● AUFGABEN
**A.** Beantworten Sie die folgenden Fragen anhand des Textauszugs über LabVIEW:
(i) Wohin können die mit LabVIEW nachbearbeiteten Daten abgespeichert werden?
(ii) Auf welchem Weg lassen sich die Daten außerdem verschicken?
(iii) Worüber sind die Möglichkeiten von LabVIEW inzwischen weit hinausgewachsen?
**B.** Wiederholen Sie aus dem Textauszug über LabVIEW den Abschnitt von „Man kann die“ bis „von Messungen hinausgewachsen.“ wortgetreu.

● TEXTAUSZUG
Man kann die Eingabegrößen mathematisch mit den Ausgabewerten verknüpfen und anzeigen lassen, kann aber auch Instrumente steuern, Daten in den Computer einlesen und mit LabVIEW nachbearbeiten und dann in ein File abspeichern, oder auch über das Internet verschicken. Die Möglichkeiten von LabVIEW sind in der Zwischenzeit schon weit über das Steuern von Messungen hinausgewachsen.

● AUSGANGSMATERIAL
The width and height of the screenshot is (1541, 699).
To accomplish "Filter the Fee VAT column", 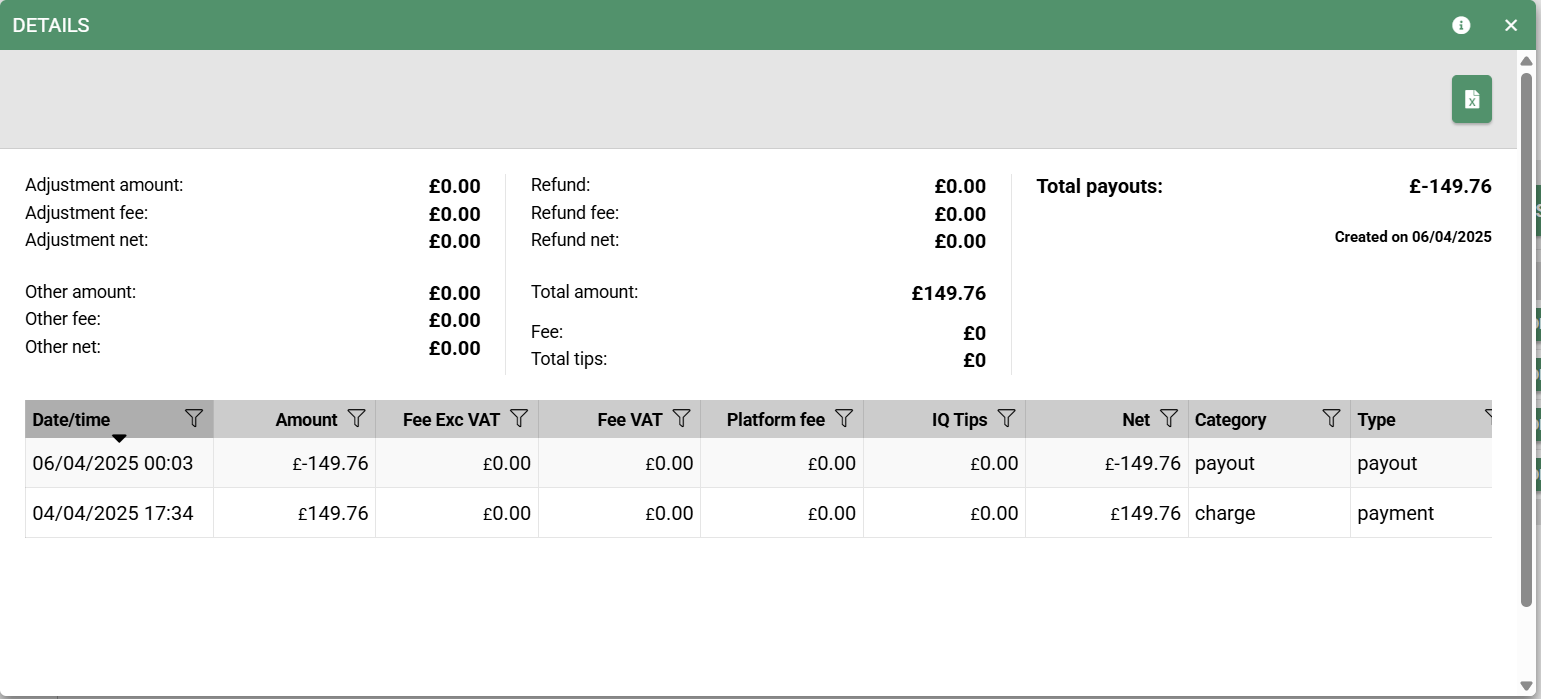I will (x=681, y=418).
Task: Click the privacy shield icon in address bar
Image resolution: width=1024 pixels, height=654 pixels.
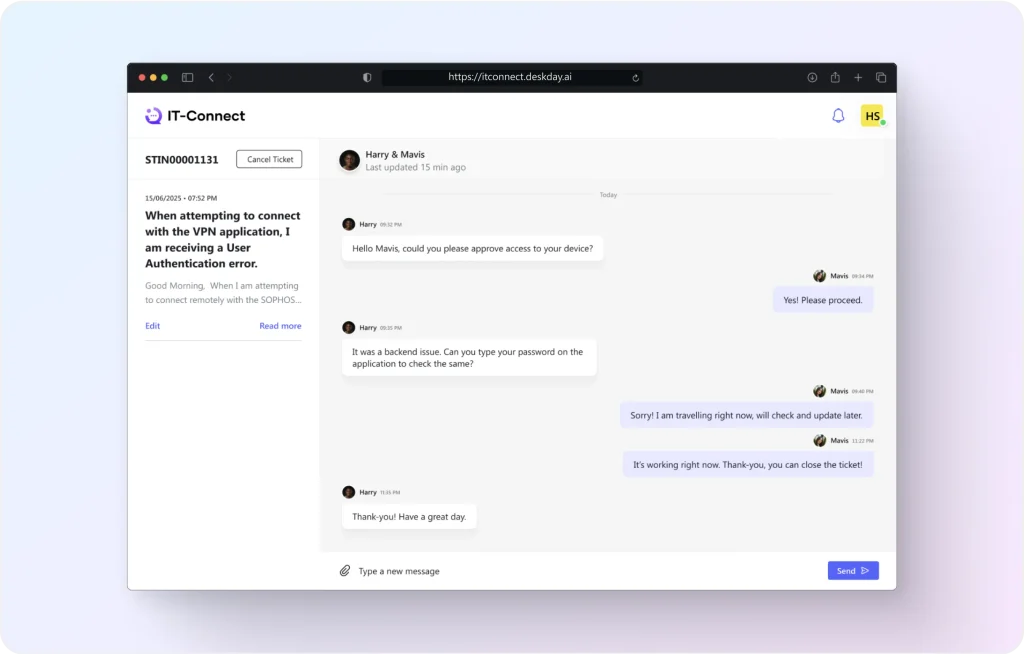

● LÖSUNGEN
**A.**
(i) In ein File.
(ii) Über das Internet.
(iii) Über das Steuern von Messungen.

**B.**
Man kann die Eingabegrößen mathematisch mit den Ausgabewerten verknüpfen und anzeigen lassen, kann aber auch Instrumente steuern, Daten in den Computer einlesen und mit LabVIEW nachbearbeiten und dann in ein File abspeichern, oder auch über das Internet verschicken. Die Möglichkeiten von LabVIEW sind in der Zwischenzeit schon weit über das Steuern von Messungen hinausgewachsen.